Drakis pushed himself off the stone-the same stone they had sat upon in the roach cell, he realized, as his bare feet landed on a soft green material that blanketed the floor. His practiced eye glanced around him, searching for something that might be used as a weapon, but other than the large stone bier itself in the middle of the tall room and the small trees that seemed to be growing right out of the flooring, there was nothing that presented itself to him as useful in combat.
He took in a deep breath and blew it out slowly. This was not a battlefield; indeed, there was something about this place that was so far removed from everything he knew about life that he found himself increasingly anxious in the midst of absolute peace.
“A land of peace and rest?” the young boy said. “Even if there were such a place, you won’t know what to do when you get there.”
“What do you know about it?” his brother whispered gruffly beside him as they pushed the wheel of the mill with a dozen other slaves. “There is a land of peace and freedom. .”
“That’s not what Drakosta says.” I’m twelve, Drakis thought as he heard his young self speak. That young boy was me. Drakosta was still alive then and would not be beaten to death by Timuran for two years yet. “He says that it’s all a story someone made up.”
“Well that’s not what Mom says,” Polis answered back, sweat pouring from his forehead. “It’s north-in Vestasia maybe-beyond a sea of water and even a sea of sand. That’s where we’re going, Drak. . you and me together. No one will ever make us work again. You wait and see.”
I had a brother, Polis. Which brother was that? And was that our mother who told those tales or was it someone we only thought was our mother because the elves always tried to make us believe we were in families even when our parents were dead, when several sets of parents were dead and our memories of each were successive lies. .
“Drakis! What is it?”
Drakis shook himself back into the present. Mala stood in front of him. The soft tune continued to play.
“Come on,” he said as he turned toward the tall arched doors of translucent glass and pushed them open with a violent shove.
The room beyond was a small, circular garden enclosed by a glass dome overhead. A fountain murmured in the center of the garden, whose appearance mildly shocked Drakis as it was identical to the one he remembered being in the glade just before his thoughts faded.
“This is it,” Drakis said. “This is where you brought me when you found me in the Hyperian Woods.”
Mala cocked her head, her eyes narrowing above her cheekbones. “What are you talking about? I couldn’t find you in the woods. .”
“This,” Drakis said, stepping up to the fountain. “When we first entered the Hyperian Woods, we all got separated. You found me and brought me back to this fountain. . it was in a glade then. .”
“What glade, Drakis?” Mala asked. “I never found you. . that dwarf of yours found me.”
“Oh, that dwarf,” Drakis growled and gritted his teeth. Drakis turned around, shouting up into the dome. “Jugar, you monstrous little snake! As soon as I find you playing those damned pipes I’m going to take them, break them and one by one insert them into your. .”
“Silence, Master Drakis,” came the imperious voice behind him. “These are my halls, and you will respect my home.”

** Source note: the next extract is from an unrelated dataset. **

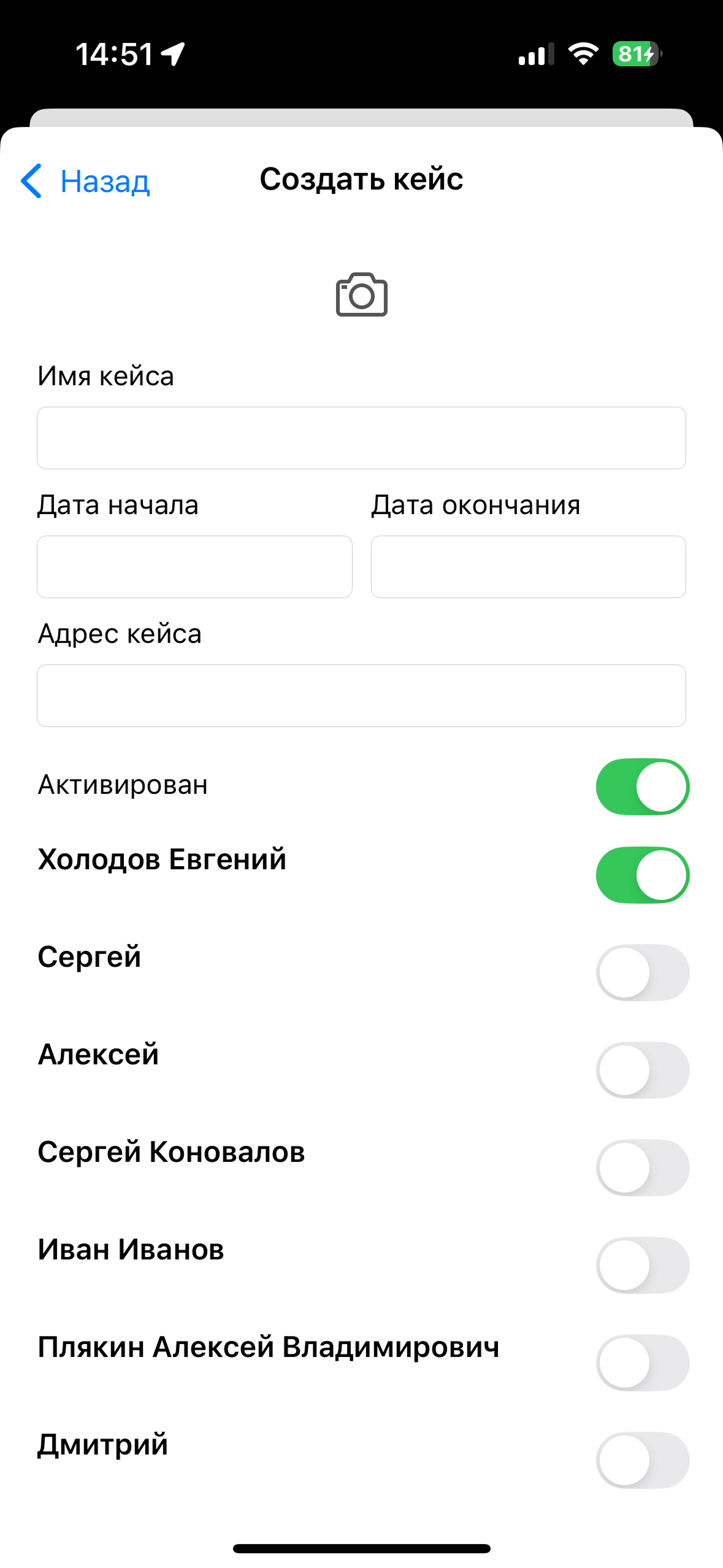
Task: Open the Дата начала field
Action: (194, 567)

Drakis turned, his tirade cut short.
The Lyric stood before him, her narrow face uplifted in regal scorn. She still wore the same dress, now tattered to rags, that she had from the beginning of their ordeal, but now on the sparse and stubby golden hair sprouting from her head she wore a circlet fashioned of woven twigs. “You need not concern yourself with Jugar. He is with us, and his dwarven ways shall not trouble you while you are in my realm.”

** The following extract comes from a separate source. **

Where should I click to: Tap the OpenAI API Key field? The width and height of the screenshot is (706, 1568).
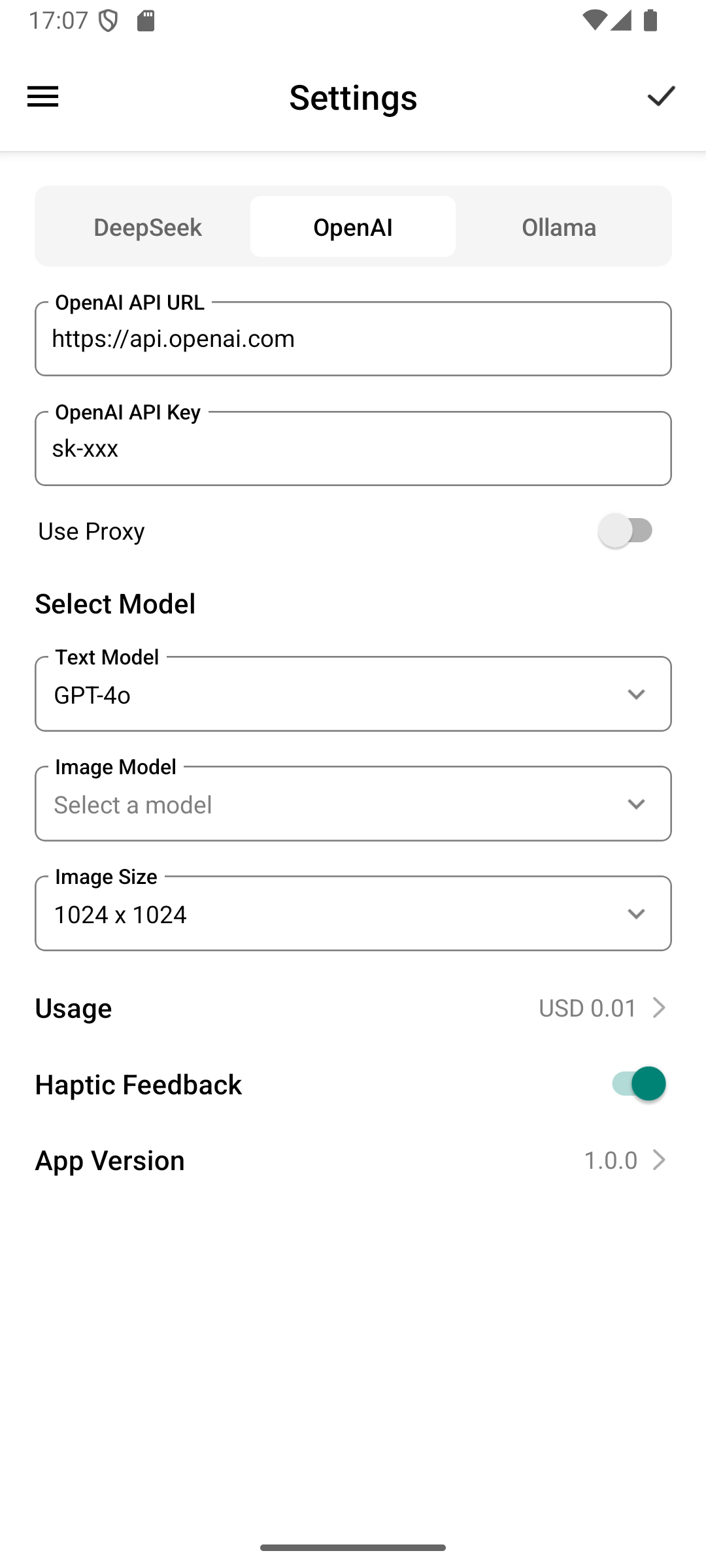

The Lyric gestured behind her, and a wide, familiar, and now troubled face came into view at about the level of her waist.
“Good friends are always well met in strange circumstances,” Jugar said quietly, his mouth shaking beneath troubled eyes as he spoke. “You’re a mighty man, Drakis, to live within the boundaries of the Murialis Woods.”
The Lyric turned to face Drakis once more, her face raised in defiance. “You stand within the Eternal Halls-my forest palace where you are, for now, my guests. But you may find what the dwarf, it seems, has lost the words to tell you: that it is far easier to enter the Eternal Halls than it is to leave them.”